Selected text
Skip to content

Data Build Tool Summary

  • Dbt core is an open source CLI and database agnostic used to allow data analysts and engineers to build reliable, modular data pipelines, creating "models" (SELECT statements) that are version-controlled, automatically documented, and tested for quality before consumption by analytics tools. Learn more about dbt in the docs.
  • dbt Cloud: A managed service with a web-based IDE, scheduler, job orchestration, and monitoring

Supported by ISVs in lake house market.

Confluent has also developed a dbt adapter to deploy Flink SQL statements into Confluent Cloud for Flink.

pip install dbt-confluent
# or
uv add  dbt-confluent

Flink SQLs are defined in Models and dbt processes to the deployment to Confluent Cloud using the REST API. When adopting a 'shift left' strategy of moving part of the star model to real time processing, it makes sense to manage real-time streaming project as data engineers manages datawarehouse or lakehouse projects.

We will first work on a concrete example on a database, and then work on a Flink project.

Use Cases

  • Modelling changes are easy to follow and revert
  • Explicit dependencies between models
  • Data quality tests
  • Incremental load of fact tables
  • Track history of dimension tables
  • Support automated testing, document generation, and data lineage visualization

Install

  • We need Python, as dbt should be installed in a virtual environment. See installation instructions. See the supported Python database
  • Create a $HOME/.dbt folder to let dbt persists the profile.yaml file to keep user and Database credentials.
  • Start a new python session under your working folder (e.g. dbt)
    uv venv
    source .venv/bin/activate
    
  • Install dbt, and dbt adapters
    uv add dbt-duckdb
    

Getting started

We will go over the getting the foundations of a project, and then go over the main concepts while implementing the examples.

a dbt project is a directory on the data engineer's machine containing a lot of .sql files (called models) and YAML files for configurations.

A data warehouse example

This example is in code/dbt/airbnb.

  1. Create the dbt project

    dbt init airbnb
    

    while running this, it will ask to set the dbt profile for this project (I selected duckdb). A project profile is a YAML file containing the connection details for your chosen data platform. When there is an existing ~/.dbt/profiles.yml, the previous command will add a new stanza to it.

    airbnb:
      outputs:
        dev:
          type: duckdb
          path: dev.duckdb
          threads: 1
    
        prod:
          type: duckdb
          path: prod.duckdb
          threads: 4
    
      target: dev
    

    It specifies two configurations, dev and prod, with different connections to data warehouses. The path specifies where in the working directory (e.g. airbnd) the database will be created.

Data lines
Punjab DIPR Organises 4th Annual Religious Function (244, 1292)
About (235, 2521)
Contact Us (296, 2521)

What to work on
#1 In the dbt page, how many threads does the prod configuration of the airbnb profile use?
#2 Please repeat the stretch of the dbt page from "Flink SQLs are" through "a Flink project.".
The material has no connection to the dbt page.

Results of the exercise
#1 Four threads.

#2
Flink SQLs are defined in Models and dbt processes to the deployment to Confluent Cloud using the REST API. When adopting a 'shift left' strategy of moving part of the star model to real time processing, it makes sense to manage real-time streaming project as data engineers manages datawarehouse or lakehouse projects.

We will first work on a concrete example on a database, and then work on a Flink project.